DATA TO USE –
· · · · · · ·

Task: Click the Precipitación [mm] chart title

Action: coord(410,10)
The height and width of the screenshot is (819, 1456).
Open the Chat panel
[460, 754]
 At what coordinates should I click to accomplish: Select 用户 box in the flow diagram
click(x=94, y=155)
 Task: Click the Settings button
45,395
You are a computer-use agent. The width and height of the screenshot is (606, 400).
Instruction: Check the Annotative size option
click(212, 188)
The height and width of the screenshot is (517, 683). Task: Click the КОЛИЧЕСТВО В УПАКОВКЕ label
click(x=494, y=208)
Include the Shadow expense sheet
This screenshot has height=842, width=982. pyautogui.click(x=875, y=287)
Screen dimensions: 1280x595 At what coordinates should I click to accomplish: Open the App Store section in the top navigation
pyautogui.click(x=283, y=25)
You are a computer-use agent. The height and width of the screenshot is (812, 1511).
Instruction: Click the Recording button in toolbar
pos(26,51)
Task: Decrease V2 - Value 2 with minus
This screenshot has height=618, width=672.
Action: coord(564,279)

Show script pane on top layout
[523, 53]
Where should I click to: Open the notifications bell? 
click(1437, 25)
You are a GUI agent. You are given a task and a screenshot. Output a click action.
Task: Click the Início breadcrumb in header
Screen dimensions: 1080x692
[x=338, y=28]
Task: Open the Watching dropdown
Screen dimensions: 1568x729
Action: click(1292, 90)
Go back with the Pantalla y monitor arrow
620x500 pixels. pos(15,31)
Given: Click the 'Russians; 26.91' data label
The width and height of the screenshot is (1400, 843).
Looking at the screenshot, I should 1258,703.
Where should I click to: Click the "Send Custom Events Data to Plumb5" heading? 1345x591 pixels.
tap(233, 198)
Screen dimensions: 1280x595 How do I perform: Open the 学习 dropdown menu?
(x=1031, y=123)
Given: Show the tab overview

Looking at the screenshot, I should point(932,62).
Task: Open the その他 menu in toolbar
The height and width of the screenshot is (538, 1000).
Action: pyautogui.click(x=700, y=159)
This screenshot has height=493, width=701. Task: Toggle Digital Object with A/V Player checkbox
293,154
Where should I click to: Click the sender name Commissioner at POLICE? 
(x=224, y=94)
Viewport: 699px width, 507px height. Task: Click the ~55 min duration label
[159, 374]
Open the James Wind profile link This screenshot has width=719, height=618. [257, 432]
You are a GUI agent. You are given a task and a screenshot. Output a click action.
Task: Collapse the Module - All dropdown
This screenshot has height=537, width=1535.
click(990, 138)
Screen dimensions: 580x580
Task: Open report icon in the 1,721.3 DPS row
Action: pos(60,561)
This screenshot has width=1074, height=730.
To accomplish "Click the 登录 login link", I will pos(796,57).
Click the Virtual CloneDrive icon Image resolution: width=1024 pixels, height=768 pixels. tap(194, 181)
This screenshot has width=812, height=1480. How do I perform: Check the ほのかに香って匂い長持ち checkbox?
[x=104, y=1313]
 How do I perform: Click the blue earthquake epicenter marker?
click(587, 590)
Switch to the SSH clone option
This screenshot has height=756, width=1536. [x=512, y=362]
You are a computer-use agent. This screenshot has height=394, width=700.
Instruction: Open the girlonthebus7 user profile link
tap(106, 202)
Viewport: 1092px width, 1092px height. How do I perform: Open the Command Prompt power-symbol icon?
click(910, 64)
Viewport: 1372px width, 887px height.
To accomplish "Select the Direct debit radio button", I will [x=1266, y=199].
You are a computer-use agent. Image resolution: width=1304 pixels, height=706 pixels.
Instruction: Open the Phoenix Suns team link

· · · · · · ·

DIRECTIONS – From the listing above, pick out each line where the word "computer" appears.

RESPONSE TO THIS TASK –
You are a computer-use agent. The width and height of the screenshot is (606, 400).
You are a computer-use agent. The height and width of the screenshot is (812, 1511).
You are a computer-use agent. This screenshot has height=394, width=700.
You are a computer-use agent. Image resolution: width=1304 pixels, height=706 pixels.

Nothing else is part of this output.